● Exercise instructions
Copy out exactly, and only, the lines from the one containing "Expand the 1W timeframe dropdown" through the end of the entries. No pictures.
[Entries shown]
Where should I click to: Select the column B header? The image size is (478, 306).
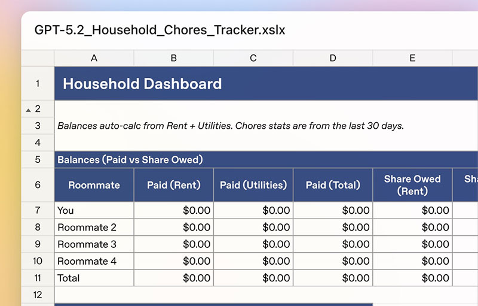[x=173, y=58]
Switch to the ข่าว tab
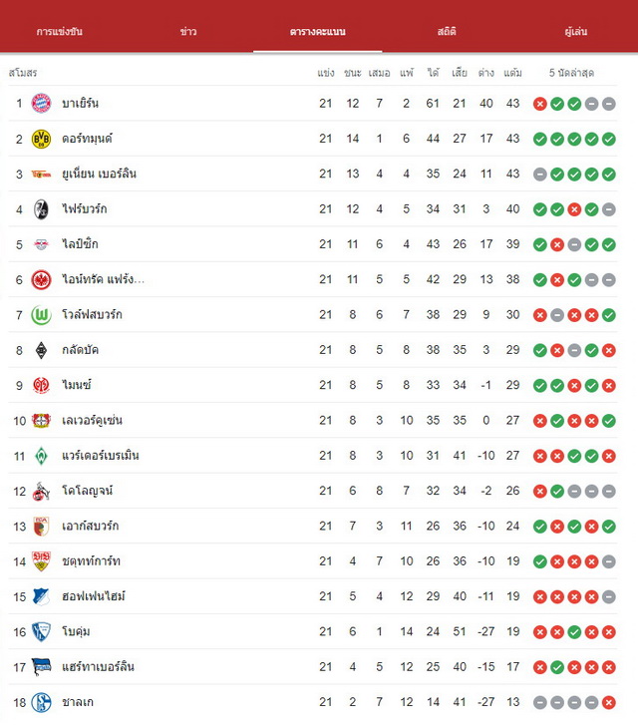638x725 pixels. 188,32
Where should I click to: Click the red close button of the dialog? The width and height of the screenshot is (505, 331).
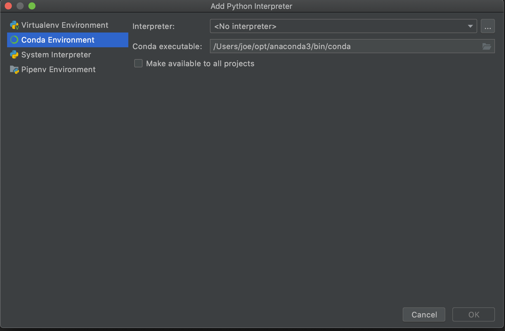8,6
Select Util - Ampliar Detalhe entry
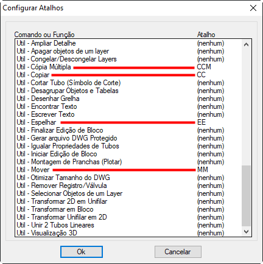Viewport: 263px width, 264px height. coord(128,43)
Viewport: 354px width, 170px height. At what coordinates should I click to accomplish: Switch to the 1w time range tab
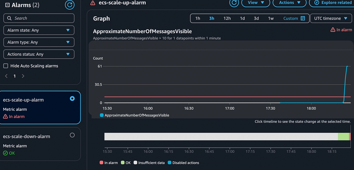pos(271,18)
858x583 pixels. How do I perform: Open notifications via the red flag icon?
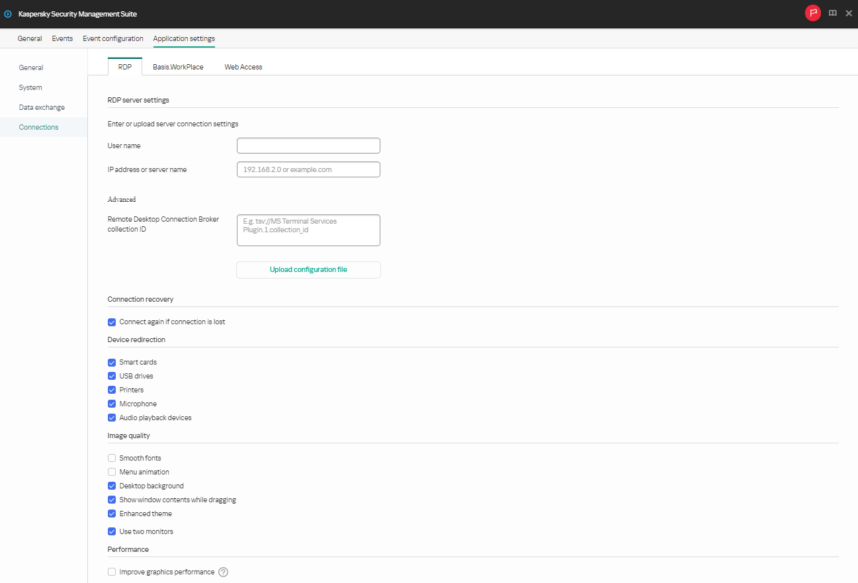[x=813, y=13]
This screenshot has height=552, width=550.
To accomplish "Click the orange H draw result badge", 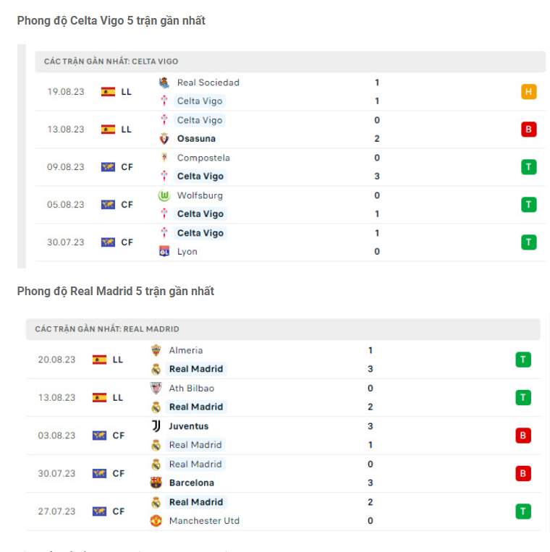I will pyautogui.click(x=529, y=92).
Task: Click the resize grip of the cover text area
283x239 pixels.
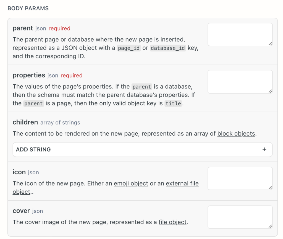Action: [270, 226]
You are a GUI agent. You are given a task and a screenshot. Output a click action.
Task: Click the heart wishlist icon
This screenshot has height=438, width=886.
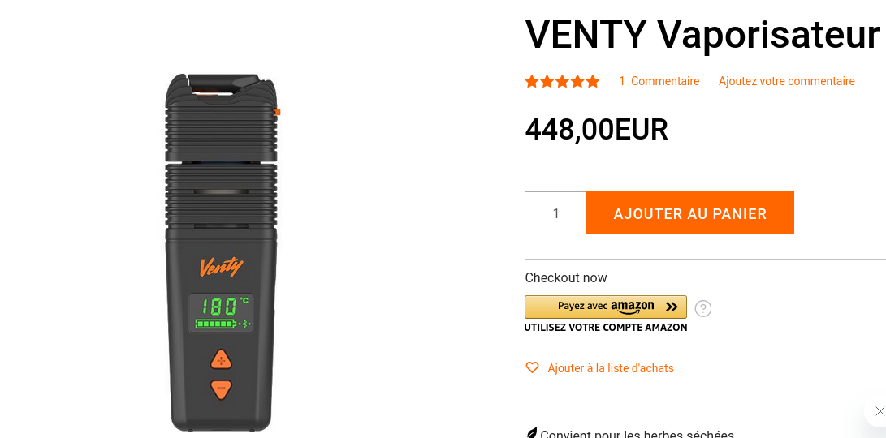point(532,368)
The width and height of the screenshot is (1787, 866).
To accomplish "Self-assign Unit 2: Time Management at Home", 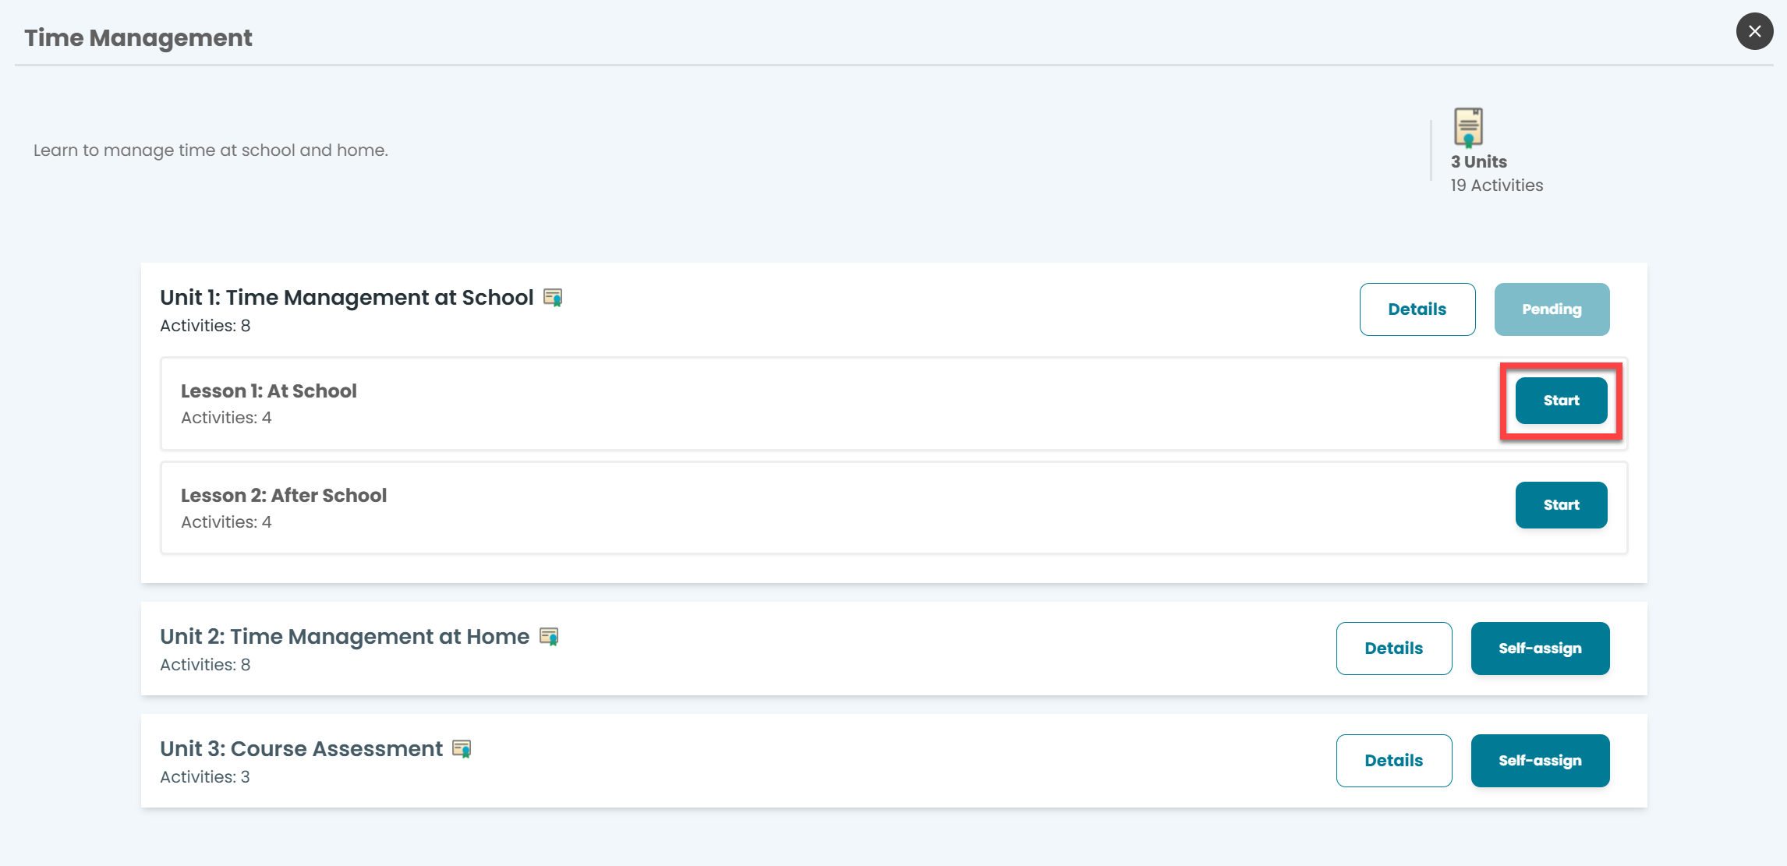I will tap(1540, 649).
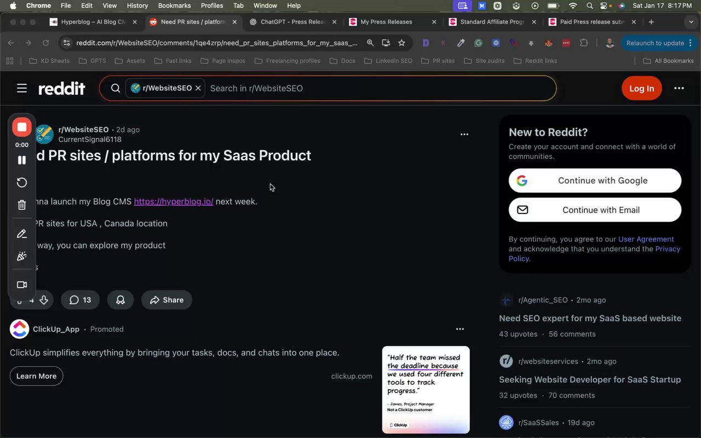Bookmark this page with the star icon

pyautogui.click(x=401, y=43)
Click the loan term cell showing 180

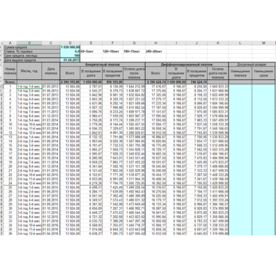(x=70, y=56)
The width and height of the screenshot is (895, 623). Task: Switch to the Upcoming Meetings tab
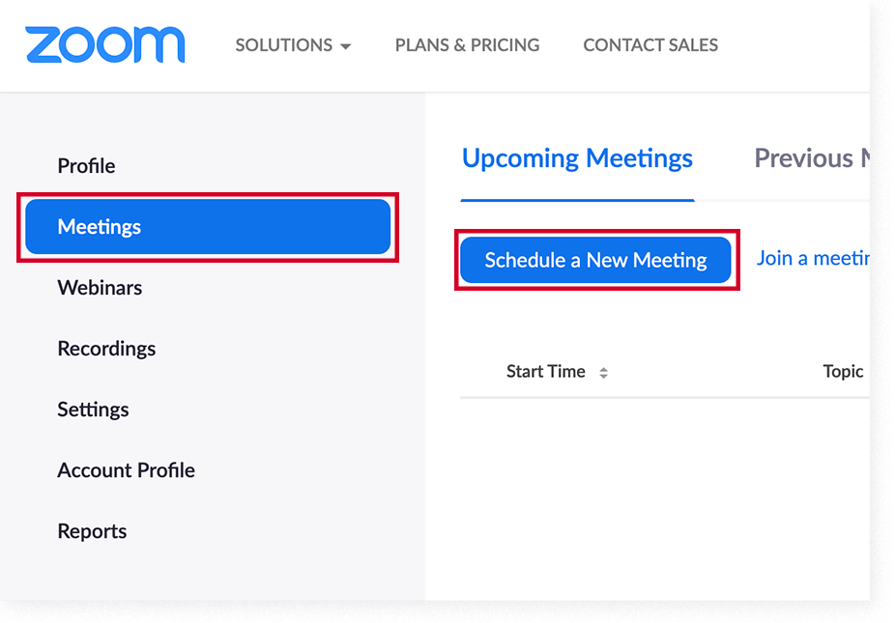[577, 157]
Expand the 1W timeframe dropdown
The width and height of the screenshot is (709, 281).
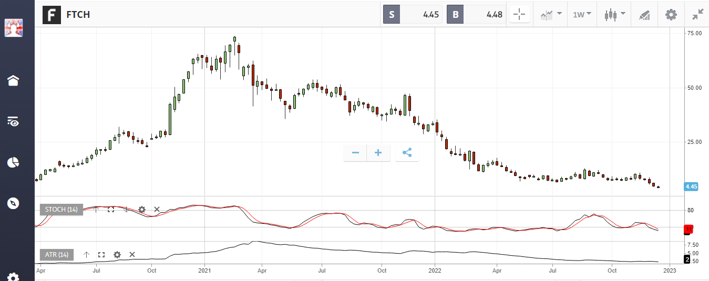click(x=581, y=15)
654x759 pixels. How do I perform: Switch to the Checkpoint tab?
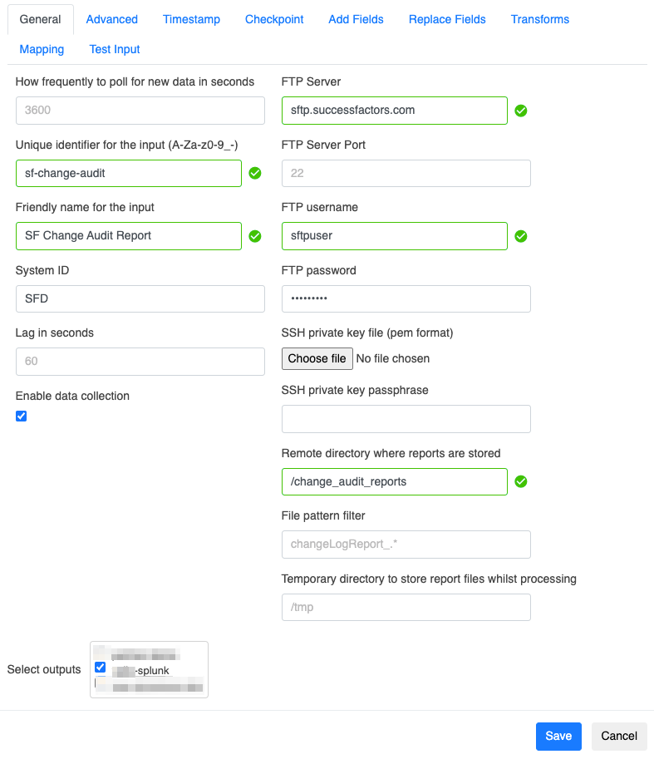pyautogui.click(x=273, y=18)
[/Entries shown]
● Solution to this task
Expand the 1W timeframe dropdown
The width and height of the screenshot is (709, 281).
click(x=581, y=15)
654x759 pixels. How do I perform: Switch to the Checkpoint tab?
pyautogui.click(x=273, y=18)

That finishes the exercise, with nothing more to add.